[DATA LISTING — start]

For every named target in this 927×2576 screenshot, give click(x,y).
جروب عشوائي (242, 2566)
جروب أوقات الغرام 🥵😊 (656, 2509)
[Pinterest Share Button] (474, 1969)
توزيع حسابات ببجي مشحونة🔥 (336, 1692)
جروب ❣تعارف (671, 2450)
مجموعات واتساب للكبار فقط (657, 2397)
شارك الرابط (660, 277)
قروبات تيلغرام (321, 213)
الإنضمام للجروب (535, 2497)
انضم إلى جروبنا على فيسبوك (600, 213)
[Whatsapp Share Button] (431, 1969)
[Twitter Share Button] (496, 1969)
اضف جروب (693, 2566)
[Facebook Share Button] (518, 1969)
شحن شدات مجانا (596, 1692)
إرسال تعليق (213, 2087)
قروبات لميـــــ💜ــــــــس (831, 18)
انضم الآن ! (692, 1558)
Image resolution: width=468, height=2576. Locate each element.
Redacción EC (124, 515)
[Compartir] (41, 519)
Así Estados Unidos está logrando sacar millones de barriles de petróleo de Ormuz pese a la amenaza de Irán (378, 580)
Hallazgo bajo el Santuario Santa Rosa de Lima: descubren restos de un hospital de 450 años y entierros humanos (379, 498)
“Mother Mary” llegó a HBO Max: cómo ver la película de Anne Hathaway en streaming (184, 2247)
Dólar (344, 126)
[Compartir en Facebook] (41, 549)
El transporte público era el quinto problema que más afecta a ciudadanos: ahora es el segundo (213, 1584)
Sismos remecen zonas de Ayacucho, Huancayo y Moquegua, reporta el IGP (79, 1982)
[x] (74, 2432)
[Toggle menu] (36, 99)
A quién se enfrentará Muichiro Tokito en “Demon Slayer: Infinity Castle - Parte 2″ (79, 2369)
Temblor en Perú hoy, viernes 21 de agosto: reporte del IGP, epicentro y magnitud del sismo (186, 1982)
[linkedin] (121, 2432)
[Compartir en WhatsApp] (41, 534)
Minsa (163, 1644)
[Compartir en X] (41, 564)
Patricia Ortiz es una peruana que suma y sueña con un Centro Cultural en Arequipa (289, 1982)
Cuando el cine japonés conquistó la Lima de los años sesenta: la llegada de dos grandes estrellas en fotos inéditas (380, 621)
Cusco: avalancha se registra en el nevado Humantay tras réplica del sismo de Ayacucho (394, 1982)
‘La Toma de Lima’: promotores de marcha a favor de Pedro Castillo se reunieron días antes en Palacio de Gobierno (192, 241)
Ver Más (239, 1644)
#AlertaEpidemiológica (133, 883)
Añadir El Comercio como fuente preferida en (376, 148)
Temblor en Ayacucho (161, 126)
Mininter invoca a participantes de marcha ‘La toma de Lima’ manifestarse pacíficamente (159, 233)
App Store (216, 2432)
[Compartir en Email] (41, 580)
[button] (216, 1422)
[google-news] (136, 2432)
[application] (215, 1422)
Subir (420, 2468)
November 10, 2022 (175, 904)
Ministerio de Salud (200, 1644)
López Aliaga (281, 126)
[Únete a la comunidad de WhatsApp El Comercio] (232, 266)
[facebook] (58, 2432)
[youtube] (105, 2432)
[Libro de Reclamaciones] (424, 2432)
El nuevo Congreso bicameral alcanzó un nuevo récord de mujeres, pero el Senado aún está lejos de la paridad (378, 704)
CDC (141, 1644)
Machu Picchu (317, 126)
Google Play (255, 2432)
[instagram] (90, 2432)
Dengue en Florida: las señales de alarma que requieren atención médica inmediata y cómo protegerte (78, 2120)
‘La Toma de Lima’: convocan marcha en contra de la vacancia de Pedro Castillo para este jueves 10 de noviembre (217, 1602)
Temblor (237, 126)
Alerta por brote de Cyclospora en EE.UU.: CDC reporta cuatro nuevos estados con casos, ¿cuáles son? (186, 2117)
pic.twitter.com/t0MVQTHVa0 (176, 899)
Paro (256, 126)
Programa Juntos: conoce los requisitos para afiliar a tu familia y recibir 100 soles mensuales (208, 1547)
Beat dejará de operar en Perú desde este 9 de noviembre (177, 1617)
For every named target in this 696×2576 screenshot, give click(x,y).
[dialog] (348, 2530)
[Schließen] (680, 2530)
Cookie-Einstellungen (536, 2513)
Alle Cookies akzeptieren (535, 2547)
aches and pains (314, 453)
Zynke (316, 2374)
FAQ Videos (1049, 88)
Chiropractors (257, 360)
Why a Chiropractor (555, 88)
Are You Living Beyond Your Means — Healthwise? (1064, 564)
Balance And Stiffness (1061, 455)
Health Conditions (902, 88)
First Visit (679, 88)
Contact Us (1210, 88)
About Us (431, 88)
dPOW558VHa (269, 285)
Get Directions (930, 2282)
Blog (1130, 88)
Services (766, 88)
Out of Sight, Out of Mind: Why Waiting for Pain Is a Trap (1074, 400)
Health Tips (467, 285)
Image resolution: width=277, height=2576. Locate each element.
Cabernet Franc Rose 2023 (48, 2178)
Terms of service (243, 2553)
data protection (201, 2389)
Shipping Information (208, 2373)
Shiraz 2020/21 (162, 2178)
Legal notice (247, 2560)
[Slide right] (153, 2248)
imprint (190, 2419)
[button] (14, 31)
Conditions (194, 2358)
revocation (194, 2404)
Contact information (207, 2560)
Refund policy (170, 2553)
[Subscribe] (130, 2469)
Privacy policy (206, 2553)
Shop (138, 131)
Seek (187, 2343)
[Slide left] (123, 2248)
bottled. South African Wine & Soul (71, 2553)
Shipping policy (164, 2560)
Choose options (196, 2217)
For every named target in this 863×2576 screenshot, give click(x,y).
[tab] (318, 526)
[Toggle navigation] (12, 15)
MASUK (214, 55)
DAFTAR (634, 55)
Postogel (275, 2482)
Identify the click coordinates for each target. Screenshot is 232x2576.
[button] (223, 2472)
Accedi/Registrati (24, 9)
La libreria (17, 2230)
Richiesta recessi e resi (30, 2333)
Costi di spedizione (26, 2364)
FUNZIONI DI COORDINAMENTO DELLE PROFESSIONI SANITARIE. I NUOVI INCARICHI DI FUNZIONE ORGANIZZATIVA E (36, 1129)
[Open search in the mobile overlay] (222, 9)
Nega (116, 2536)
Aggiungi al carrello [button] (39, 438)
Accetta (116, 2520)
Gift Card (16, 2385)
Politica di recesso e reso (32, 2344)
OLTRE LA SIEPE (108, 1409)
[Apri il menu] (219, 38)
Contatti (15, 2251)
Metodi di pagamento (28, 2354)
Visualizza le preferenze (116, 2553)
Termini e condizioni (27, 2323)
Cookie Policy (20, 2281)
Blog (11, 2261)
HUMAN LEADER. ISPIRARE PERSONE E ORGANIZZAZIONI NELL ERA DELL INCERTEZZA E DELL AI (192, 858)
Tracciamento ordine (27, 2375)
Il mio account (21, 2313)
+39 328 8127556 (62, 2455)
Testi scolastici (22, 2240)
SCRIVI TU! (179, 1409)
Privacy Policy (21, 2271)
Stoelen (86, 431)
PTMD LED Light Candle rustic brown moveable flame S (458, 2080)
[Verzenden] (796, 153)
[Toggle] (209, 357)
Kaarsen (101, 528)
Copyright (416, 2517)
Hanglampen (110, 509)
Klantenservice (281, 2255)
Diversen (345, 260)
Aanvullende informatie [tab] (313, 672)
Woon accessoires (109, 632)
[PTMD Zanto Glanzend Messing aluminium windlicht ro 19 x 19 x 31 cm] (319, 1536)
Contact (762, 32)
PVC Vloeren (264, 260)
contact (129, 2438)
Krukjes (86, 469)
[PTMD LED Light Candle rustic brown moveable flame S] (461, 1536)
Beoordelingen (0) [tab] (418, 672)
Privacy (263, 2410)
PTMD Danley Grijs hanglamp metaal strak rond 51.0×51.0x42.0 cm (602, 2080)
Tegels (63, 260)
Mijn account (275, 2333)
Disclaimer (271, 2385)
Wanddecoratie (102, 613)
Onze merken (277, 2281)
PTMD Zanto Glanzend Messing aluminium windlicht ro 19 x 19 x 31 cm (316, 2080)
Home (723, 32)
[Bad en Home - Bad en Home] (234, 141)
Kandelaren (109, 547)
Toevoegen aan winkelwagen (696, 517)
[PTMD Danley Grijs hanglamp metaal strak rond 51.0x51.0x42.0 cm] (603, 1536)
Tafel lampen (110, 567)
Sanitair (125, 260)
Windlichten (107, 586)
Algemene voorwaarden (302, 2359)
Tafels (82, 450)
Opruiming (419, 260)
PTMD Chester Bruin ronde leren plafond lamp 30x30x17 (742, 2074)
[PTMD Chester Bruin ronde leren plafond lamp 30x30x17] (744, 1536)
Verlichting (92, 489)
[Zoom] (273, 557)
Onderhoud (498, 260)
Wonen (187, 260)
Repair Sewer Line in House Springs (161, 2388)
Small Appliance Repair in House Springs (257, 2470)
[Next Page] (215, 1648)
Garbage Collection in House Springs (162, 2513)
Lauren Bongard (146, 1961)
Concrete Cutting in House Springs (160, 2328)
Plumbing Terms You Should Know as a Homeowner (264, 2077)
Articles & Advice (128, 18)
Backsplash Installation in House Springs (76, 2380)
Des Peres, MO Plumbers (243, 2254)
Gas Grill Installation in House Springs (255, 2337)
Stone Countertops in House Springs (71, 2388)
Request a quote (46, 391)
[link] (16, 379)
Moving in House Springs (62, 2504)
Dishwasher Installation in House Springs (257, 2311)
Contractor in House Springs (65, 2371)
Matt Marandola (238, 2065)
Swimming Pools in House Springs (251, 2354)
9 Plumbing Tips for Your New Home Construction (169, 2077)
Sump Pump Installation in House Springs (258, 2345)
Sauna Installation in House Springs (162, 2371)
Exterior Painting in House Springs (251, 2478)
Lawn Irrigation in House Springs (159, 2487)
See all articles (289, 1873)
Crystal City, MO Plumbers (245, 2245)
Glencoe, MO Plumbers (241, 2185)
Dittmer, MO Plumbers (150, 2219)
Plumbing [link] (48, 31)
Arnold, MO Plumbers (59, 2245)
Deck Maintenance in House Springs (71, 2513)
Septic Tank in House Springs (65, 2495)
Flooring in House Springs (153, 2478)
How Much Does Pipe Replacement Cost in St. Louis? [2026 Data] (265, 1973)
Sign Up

[DATA LISTING — finish]

WORK TO BE COMPLETED: Every line above in which the word "Glanzend" occurs is to be copied.

TASK ANSWER:
[PTMD Zanto Glanzend Messing aluminium windlicht ro 19 x 19 x 31 cm] (319, 1536)
PTMD Zanto Glanzend Messing aluminium windlicht ro 19 x 19 x 31 cm (316, 2080)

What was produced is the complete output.